> _Problem requirements_:
Show each line of the records that contains the string "screenshot", copied in full. Case counts.

[Entries taken from a collection]
-- -- --

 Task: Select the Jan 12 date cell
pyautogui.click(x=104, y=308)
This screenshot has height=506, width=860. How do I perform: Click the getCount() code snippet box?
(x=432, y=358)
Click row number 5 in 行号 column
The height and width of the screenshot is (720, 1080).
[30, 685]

-- -- --

> _Result of the task_:
This screenshot has height=506, width=860. How do I perform: Click the getCount() code snippet box?
The height and width of the screenshot is (720, 1080).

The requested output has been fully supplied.